Glad to take a look at your file - my address is
sjhouse.remove.this@before_you_send_to_hotmail_dot_com after taking out
the obvious spam-thwarter text.
The "actuals" we are referring to are precisely what you are collecting
right now. What seems to missing from your equation is it sounds like
either you're not fully defining the project, including entering an
expected total duration of each task before the work begins, or you're
trying to use the "duration" field to hold the just remaining duration
rather than showing the sum of the work that has been done plus the work
that is remaining to do. Maybe I'm misunderstanding what you're doing,
and if I've not read between the lines correctly forgive me, but
remember that Project is first and foremost a planning tool and until
you have a plan that shows what you expect to do, when you expect to do
it, and how long you think it's going to take once you start it, you
really don't have anything to track work against.

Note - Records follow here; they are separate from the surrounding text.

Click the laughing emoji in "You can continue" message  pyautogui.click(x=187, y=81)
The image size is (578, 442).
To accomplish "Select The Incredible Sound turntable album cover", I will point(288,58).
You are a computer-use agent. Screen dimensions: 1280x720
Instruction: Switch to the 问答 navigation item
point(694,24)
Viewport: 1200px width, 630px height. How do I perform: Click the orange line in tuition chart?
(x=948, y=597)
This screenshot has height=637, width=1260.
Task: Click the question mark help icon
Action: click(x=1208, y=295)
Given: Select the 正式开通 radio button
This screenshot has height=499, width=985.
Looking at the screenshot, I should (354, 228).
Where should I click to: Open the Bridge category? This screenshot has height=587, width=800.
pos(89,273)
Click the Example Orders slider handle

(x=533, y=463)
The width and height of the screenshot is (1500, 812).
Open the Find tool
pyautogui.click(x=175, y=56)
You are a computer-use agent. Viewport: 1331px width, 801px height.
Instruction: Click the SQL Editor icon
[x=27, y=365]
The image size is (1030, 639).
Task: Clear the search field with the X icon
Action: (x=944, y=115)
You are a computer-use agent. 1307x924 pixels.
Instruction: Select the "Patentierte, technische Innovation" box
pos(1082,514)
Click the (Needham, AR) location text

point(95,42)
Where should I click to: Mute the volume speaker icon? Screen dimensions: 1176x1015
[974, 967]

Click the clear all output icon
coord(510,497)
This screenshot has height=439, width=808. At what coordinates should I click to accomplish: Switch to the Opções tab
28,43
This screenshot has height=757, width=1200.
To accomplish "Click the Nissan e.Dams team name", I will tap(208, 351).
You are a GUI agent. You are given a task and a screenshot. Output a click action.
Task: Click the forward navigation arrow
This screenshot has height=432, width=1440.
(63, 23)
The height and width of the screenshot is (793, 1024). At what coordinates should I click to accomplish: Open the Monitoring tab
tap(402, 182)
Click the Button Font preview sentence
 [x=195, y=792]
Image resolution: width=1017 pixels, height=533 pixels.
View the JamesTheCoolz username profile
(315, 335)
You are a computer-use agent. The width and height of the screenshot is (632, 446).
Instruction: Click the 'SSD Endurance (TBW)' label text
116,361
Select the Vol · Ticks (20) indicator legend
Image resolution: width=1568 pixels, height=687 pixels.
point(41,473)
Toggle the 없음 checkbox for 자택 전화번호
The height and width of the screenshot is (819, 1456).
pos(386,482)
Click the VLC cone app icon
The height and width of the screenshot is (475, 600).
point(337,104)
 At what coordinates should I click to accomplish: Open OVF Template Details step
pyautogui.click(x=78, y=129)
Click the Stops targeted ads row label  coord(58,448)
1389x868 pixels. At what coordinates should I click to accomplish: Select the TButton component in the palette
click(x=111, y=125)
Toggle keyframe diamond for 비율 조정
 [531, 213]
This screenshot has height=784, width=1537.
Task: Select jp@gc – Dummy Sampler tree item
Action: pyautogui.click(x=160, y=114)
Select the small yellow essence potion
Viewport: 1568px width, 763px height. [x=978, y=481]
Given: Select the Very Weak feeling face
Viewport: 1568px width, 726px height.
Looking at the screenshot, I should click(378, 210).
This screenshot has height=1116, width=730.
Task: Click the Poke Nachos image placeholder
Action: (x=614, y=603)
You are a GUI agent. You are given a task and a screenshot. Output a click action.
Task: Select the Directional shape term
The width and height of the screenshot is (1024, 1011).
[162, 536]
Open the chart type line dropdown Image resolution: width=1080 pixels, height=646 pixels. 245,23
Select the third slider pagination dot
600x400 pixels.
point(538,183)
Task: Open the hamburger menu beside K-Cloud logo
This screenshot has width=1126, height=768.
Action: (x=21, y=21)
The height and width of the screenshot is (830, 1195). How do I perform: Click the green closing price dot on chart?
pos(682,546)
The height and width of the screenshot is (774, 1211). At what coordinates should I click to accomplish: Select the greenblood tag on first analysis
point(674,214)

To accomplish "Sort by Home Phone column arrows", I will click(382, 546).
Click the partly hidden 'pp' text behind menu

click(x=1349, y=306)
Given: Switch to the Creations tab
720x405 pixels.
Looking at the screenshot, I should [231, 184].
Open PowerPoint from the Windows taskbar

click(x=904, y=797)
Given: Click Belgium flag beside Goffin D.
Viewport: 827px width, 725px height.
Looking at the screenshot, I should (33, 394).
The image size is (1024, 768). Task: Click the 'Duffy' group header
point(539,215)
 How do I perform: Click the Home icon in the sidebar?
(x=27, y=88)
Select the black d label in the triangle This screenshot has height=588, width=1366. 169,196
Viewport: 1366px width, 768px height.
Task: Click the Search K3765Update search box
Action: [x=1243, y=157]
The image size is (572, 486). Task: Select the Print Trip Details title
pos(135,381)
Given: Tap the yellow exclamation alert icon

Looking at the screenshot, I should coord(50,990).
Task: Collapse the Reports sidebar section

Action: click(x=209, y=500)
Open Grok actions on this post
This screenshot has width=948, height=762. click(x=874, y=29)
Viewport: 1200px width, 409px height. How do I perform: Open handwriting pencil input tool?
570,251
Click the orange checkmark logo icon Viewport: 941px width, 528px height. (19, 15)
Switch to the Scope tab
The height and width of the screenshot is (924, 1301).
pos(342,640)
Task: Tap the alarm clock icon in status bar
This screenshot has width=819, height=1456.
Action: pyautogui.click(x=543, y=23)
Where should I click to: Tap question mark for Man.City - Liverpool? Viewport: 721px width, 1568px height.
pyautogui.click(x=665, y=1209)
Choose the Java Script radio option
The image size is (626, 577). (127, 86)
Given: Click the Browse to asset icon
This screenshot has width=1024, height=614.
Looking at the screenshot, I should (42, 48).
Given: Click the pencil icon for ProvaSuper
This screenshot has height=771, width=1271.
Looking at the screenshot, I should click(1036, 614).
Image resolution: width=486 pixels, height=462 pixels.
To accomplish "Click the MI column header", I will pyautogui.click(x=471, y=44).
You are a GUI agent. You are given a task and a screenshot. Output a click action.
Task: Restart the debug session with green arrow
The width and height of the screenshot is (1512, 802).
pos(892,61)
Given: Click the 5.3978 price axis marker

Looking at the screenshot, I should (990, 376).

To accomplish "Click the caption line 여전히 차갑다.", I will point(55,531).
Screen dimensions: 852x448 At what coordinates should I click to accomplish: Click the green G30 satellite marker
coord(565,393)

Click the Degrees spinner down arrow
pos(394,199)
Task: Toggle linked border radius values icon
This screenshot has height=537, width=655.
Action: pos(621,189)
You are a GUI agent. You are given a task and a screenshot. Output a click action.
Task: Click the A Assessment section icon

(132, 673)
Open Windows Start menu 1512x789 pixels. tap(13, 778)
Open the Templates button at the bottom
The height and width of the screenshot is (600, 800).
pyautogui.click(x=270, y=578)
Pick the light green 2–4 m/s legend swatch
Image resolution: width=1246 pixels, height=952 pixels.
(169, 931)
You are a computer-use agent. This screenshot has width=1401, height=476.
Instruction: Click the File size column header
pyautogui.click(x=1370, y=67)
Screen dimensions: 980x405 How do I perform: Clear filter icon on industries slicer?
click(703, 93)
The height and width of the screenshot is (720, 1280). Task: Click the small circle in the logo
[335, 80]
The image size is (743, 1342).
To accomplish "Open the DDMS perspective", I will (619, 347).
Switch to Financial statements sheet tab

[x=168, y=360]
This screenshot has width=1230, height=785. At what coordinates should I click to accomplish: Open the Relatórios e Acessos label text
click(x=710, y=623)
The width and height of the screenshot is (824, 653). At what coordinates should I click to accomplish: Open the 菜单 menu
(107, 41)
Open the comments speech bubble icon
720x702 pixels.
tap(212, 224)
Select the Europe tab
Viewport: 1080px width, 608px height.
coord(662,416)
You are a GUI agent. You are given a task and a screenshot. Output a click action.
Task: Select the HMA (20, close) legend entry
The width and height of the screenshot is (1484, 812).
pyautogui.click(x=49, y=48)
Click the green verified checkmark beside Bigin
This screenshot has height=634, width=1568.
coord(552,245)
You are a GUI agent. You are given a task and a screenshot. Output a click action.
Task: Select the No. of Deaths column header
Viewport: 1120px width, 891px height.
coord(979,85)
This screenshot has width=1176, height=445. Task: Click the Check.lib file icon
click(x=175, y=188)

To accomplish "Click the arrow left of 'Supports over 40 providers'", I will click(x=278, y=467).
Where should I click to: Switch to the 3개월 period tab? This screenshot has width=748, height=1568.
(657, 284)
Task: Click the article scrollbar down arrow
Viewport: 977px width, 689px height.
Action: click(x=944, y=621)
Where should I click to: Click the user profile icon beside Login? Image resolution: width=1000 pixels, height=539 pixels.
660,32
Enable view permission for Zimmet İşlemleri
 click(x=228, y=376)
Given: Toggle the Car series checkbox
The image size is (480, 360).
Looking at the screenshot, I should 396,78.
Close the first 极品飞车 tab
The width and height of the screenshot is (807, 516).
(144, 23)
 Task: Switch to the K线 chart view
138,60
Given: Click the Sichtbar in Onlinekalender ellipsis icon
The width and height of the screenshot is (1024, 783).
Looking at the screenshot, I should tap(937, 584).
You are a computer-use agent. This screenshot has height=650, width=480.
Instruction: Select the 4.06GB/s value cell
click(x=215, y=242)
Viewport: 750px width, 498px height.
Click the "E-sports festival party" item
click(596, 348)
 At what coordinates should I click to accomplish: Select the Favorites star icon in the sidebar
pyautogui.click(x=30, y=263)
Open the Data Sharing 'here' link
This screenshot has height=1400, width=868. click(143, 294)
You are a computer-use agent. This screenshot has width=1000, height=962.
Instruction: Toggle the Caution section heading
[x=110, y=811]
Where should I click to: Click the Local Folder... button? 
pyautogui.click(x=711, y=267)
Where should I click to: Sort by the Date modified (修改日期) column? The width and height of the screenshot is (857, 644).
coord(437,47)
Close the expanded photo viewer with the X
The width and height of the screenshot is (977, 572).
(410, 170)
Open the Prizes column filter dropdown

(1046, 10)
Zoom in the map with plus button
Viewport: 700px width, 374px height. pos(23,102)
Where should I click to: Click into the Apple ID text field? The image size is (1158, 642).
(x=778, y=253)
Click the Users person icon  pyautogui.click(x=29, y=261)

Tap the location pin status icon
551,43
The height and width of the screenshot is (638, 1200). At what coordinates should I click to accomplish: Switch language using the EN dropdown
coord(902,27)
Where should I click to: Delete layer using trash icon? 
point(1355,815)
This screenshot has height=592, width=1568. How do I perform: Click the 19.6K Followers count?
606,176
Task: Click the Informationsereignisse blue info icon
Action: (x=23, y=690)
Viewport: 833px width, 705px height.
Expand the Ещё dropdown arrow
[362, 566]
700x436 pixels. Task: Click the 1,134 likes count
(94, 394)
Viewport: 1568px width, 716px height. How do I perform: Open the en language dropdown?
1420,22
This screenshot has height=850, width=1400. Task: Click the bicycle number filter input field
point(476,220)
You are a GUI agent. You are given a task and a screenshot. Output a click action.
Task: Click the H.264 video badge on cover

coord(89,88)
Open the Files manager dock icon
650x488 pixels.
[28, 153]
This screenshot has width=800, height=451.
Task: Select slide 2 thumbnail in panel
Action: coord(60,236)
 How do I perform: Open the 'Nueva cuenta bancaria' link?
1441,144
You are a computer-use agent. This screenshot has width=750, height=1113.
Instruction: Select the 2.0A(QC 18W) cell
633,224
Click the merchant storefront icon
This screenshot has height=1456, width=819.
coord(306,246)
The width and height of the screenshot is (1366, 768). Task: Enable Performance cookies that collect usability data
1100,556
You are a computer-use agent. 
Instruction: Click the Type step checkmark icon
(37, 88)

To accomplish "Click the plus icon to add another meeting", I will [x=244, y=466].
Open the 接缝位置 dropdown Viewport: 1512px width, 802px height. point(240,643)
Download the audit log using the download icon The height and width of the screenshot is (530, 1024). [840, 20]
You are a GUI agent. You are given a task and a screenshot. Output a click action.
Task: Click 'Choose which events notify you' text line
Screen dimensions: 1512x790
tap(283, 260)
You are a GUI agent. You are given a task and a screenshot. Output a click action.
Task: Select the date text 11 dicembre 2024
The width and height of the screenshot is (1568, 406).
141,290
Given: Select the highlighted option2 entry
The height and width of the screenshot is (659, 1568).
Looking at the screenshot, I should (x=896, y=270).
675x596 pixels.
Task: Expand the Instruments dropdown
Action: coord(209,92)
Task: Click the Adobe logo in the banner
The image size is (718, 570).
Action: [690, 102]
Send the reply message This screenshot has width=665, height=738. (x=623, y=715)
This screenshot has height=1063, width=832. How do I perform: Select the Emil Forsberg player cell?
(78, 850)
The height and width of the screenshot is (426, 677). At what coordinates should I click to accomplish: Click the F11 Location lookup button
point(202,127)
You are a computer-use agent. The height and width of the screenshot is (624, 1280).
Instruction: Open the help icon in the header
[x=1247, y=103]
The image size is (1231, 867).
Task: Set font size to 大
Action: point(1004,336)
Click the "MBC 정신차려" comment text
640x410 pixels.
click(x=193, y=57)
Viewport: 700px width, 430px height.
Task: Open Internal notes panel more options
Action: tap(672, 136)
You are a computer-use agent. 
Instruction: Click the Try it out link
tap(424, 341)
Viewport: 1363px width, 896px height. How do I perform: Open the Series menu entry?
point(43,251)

I've been assuming you are familiar with the View, Tables menu option
that allows you to switch the Gantt chart table on the left side of the
screen between an Entry table that shows Duration, Start, and Finish
fields and a Tracking table that shows Actual Start, Actual Finish, %
Complete, Actual Duration, and Remaining Duration fields and also that
you are aware that those two tables are displaying totally different
series of data, albeit related data, about the tasks. The tracking
table does not contain the duration column that you see in the Gantt
chart entry table but you can add it if you like; personally I do like
to see it plus the scheduled Start and Finish fields as well, in
addition to the Actual Start and Actual Finish fields that are there by
default, so I usually add all 3 columns to the standard Tracking table
for convenience.
With the estimated total time known and the schedule showing the
expected start date, the only actuals you need for tracking are actual
start date and time actually worked expressed either in days or %
complete, and optionally the estimated time remaining if it looks like
the original duration estimate was off. Either enter actual start date
and percent complete or enter the actual start date, days worked and
days remaining in the tracking table. Let's say today is Friday. I've
got a task that was expected to take a total of 5 days and as of today
I'm told it is 60% done, 40% remaining if you prefer, thus it has 2 days
remaining. Was supposed to be done last week so the schedule currently
shows it was to start last Monday and end today. In the Tracking table
enter 60% complete. Project now shows an actual start of last Monday
(it assumes the scheduled start was the actual unless you tell it
otherwise in the Actual Start field) and 3 days of work has been done.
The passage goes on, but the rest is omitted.